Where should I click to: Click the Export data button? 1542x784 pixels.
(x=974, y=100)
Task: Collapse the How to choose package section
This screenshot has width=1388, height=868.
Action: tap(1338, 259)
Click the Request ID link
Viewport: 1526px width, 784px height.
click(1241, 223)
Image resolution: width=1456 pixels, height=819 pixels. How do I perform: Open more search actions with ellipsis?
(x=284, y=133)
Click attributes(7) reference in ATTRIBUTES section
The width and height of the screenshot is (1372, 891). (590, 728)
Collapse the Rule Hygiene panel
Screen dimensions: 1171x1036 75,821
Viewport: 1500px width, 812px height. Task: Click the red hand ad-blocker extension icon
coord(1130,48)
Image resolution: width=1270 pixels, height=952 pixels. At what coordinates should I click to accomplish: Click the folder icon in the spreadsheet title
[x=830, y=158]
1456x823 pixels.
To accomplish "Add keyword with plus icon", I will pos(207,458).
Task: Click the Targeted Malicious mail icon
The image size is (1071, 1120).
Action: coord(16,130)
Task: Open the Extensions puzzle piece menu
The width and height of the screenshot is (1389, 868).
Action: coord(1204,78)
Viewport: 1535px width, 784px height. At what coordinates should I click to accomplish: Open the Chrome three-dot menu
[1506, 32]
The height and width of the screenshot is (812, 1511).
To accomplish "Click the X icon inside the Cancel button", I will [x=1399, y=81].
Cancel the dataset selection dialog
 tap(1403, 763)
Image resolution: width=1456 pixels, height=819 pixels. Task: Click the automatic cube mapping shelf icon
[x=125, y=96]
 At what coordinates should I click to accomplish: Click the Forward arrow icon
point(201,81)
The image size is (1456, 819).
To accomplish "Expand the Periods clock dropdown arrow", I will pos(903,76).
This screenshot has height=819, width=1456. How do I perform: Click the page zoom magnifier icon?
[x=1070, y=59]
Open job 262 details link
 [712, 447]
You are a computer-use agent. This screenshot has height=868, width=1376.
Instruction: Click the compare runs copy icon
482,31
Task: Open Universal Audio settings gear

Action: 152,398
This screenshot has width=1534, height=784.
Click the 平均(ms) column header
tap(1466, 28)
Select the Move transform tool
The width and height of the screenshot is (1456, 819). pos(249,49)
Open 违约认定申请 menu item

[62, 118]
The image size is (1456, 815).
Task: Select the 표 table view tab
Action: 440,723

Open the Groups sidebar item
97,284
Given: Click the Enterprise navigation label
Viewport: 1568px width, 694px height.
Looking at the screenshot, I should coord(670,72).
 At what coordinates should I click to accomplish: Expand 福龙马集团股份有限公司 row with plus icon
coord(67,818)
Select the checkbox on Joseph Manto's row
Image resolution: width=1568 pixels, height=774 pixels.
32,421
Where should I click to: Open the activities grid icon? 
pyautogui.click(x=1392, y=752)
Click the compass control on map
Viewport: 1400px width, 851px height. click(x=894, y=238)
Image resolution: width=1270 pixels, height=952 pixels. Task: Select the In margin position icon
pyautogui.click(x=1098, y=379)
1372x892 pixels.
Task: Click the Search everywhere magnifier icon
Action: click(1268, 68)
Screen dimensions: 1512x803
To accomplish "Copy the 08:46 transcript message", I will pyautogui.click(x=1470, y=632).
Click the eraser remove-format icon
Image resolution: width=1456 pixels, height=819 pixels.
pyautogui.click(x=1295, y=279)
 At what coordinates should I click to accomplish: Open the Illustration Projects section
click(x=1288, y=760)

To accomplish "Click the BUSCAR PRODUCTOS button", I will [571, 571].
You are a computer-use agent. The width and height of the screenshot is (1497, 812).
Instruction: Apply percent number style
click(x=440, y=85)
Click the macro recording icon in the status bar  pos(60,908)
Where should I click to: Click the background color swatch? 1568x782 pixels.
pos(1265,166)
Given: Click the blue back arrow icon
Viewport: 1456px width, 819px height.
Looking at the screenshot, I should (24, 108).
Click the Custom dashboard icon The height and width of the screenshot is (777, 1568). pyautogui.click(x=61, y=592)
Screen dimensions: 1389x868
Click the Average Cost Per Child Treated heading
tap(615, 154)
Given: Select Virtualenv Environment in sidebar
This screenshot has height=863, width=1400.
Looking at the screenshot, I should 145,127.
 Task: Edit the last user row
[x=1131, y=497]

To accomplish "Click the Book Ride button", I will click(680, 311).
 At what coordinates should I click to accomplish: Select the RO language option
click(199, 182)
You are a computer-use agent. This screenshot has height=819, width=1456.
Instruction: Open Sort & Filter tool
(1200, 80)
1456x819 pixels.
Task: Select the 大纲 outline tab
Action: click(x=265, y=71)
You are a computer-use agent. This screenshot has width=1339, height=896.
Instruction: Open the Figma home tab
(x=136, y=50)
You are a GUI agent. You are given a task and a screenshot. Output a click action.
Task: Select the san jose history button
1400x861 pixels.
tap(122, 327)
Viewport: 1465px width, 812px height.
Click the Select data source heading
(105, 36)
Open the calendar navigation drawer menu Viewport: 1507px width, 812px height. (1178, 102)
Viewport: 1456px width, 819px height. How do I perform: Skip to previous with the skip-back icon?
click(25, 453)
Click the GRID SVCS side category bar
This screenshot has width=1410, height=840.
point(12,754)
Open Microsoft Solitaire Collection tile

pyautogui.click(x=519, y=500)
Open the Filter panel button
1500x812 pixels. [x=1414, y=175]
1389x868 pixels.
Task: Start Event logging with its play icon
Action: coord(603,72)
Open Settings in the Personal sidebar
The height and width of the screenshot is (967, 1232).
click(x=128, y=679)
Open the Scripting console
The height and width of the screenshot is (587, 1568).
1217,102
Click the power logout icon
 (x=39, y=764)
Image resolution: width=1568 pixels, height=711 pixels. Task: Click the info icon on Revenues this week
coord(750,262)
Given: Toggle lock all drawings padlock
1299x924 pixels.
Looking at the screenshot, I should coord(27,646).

THE PROBLEM —
Once you have read the records above, set each one down again exactly.

TASK SOLUTION —
Where should I click to: Click the Export data button? 1542x784 pixels.
(x=974, y=100)
Task: Collapse the How to choose package section
This screenshot has width=1388, height=868.
Action: tap(1338, 259)
Click the Request ID link
Viewport: 1526px width, 784px height.
click(1241, 223)
Image resolution: width=1456 pixels, height=819 pixels. How do I perform: Open more search actions with ellipsis?
(x=284, y=133)
Click attributes(7) reference in ATTRIBUTES section
The width and height of the screenshot is (1372, 891). (590, 728)
Collapse the Rule Hygiene panel
Screen dimensions: 1171x1036 75,821
Viewport: 1500px width, 812px height. Task: Click the red hand ad-blocker extension icon
coord(1130,48)
Image resolution: width=1270 pixels, height=952 pixels. At what coordinates should I click to accomplish: Click the folder icon in the spreadsheet title
[x=830, y=158]
1456x823 pixels.
To accomplish "Add keyword with plus icon", I will pos(207,458).
Task: Click the Targeted Malicious mail icon
The image size is (1071, 1120).
Action: coord(16,130)
Task: Open the Extensions puzzle piece menu
The width and height of the screenshot is (1389, 868).
Action: coord(1204,78)
Viewport: 1535px width, 784px height. At what coordinates should I click to accomplish: Open the Chrome three-dot menu
[1506, 32]
The height and width of the screenshot is (812, 1511).
To accomplish "Click the X icon inside the Cancel button", I will [x=1399, y=81].
Cancel the dataset selection dialog
 tap(1403, 763)
Image resolution: width=1456 pixels, height=819 pixels. Task: Click the automatic cube mapping shelf icon
[x=125, y=96]
 At what coordinates should I click to accomplish: Click the Forward arrow icon
point(201,81)
The image size is (1456, 819).
To accomplish "Expand the Periods clock dropdown arrow", I will pos(903,76).
This screenshot has height=819, width=1456. How do I perform: Click the page zoom magnifier icon?
[x=1070, y=59]
Open job 262 details link
 [712, 447]
You are a computer-use agent. This screenshot has height=868, width=1376.
Instruction: Click the compare runs copy icon
482,31
Task: Open Universal Audio settings gear

Action: 152,398
This screenshot has width=1534, height=784.
Click the 平均(ms) column header
tap(1466, 28)
Select the Move transform tool
The width and height of the screenshot is (1456, 819). pos(249,49)
Open 违约认定申请 menu item

[62, 118]
The image size is (1456, 815).
Task: Select the 표 table view tab
Action: 440,723

Open the Groups sidebar item
97,284
Given: Click the Enterprise navigation label
Viewport: 1568px width, 694px height.
Looking at the screenshot, I should coord(670,72).
 At what coordinates should I click to accomplish: Expand 福龙马集团股份有限公司 row with plus icon
coord(67,818)
Select the checkbox on Joseph Manto's row
Image resolution: width=1568 pixels, height=774 pixels.
32,421
Where should I click to: Open the activities grid icon? 
pyautogui.click(x=1392, y=752)
Click the compass control on map
Viewport: 1400px width, 851px height. click(x=894, y=238)
Image resolution: width=1270 pixels, height=952 pixels. Task: Select the In margin position icon
pyautogui.click(x=1098, y=379)
1372x892 pixels.
Task: Click the Search everywhere magnifier icon
Action: click(1268, 68)
Screen dimensions: 1512x803
To accomplish "Copy the 08:46 transcript message", I will pyautogui.click(x=1470, y=632).
Click the eraser remove-format icon
Image resolution: width=1456 pixels, height=819 pixels.
pyautogui.click(x=1295, y=279)
 At what coordinates should I click to accomplish: Open the Illustration Projects section
click(x=1288, y=760)

To accomplish "Click the BUSCAR PRODUCTOS button", I will [571, 571].
You are a computer-use agent. The width and height of the screenshot is (1497, 812).
Instruction: Apply percent number style
click(x=440, y=85)
Click the macro recording icon in the status bar  pos(60,908)
Where should I click to: Click the background color swatch? 1568x782 pixels.
pos(1265,166)
Given: Click the blue back arrow icon
Viewport: 1456px width, 819px height.
Looking at the screenshot, I should (24, 108).
Click the Custom dashboard icon The height and width of the screenshot is (777, 1568). pyautogui.click(x=61, y=592)
Screen dimensions: 1389x868
Click the Average Cost Per Child Treated heading
tap(615, 154)
Given: Select Virtualenv Environment in sidebar
This screenshot has height=863, width=1400.
Looking at the screenshot, I should 145,127.
 Task: Edit the last user row
[x=1131, y=497]

To accomplish "Click the Book Ride button", I will click(680, 311).
 At what coordinates should I click to accomplish: Select the RO language option
click(199, 182)
You are a computer-use agent. This screenshot has height=819, width=1456.
Instruction: Open Sort & Filter tool
(1200, 80)
1456x819 pixels.
Task: Select the 大纲 outline tab
Action: click(x=265, y=71)
You are a computer-use agent. This screenshot has width=1339, height=896.
Instruction: Open the Figma home tab
(x=136, y=50)
You are a GUI agent. You are given a task and a screenshot. Output a click action.
Task: Select the san jose history button
1400x861 pixels.
tap(122, 327)
Viewport: 1465px width, 812px height.
Click the Select data source heading
(105, 36)
Open the calendar navigation drawer menu Viewport: 1507px width, 812px height. (1178, 102)
Viewport: 1456px width, 819px height. How do I perform: Skip to previous with the skip-back icon?
click(25, 453)
Click the GRID SVCS side category bar
This screenshot has width=1410, height=840.
point(12,754)
Open Microsoft Solitaire Collection tile

pyautogui.click(x=519, y=500)
Open the Filter panel button
1500x812 pixels. [x=1414, y=175]
1389x868 pixels.
Task: Start Event logging with its play icon
Action: coord(603,72)
Open Settings in the Personal sidebar
The height and width of the screenshot is (967, 1232).
click(x=128, y=679)
Open the Scripting console
The height and width of the screenshot is (587, 1568).
1217,102
Click the power logout icon
 (x=39, y=764)
Image resolution: width=1568 pixels, height=711 pixels. Task: Click the info icon on Revenues this week
coord(750,262)
Given: Toggle lock all drawings padlock
1299x924 pixels.
Looking at the screenshot, I should coord(27,646).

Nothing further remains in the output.